• [Available data]
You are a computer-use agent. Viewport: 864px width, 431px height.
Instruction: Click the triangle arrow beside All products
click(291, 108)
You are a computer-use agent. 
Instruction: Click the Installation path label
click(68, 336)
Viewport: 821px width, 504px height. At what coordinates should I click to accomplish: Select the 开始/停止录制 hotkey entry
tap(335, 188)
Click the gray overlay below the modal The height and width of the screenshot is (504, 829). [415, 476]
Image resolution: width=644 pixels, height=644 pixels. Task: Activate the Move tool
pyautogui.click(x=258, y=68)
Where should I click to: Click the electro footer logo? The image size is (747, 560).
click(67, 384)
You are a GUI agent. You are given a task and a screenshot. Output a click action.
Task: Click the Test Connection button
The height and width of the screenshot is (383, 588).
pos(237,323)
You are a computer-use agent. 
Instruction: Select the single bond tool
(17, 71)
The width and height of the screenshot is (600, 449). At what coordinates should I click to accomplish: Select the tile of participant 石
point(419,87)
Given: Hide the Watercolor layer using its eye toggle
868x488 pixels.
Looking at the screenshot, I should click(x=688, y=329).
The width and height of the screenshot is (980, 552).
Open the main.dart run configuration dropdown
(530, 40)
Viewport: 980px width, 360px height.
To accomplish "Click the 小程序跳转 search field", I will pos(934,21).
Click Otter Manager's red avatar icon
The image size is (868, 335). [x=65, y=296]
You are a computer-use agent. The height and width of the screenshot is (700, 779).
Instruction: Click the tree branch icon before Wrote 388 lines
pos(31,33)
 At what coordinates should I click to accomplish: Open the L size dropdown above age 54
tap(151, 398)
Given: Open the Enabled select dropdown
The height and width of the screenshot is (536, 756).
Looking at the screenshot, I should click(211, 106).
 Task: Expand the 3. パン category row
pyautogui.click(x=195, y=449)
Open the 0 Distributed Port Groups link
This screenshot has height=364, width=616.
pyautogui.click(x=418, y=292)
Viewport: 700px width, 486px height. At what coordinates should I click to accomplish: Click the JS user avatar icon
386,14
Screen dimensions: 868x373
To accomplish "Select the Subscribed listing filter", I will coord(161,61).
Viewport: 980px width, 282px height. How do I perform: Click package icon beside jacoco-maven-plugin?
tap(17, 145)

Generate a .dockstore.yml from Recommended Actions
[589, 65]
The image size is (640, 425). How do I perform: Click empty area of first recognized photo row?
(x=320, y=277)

• [Task instructions]
Copy from the entries only those lines that hold the word "agent".

• [Response to this task]
You are a computer-use agent. Viewport: 864px width, 431px height.
You are a computer-use agent. 
You are a GUI agent. You are given a task and a screenshot. Output a click action.
You are a computer-use agent. 
You are a computer-use agent. The height and width of the screenshot is (700, 779).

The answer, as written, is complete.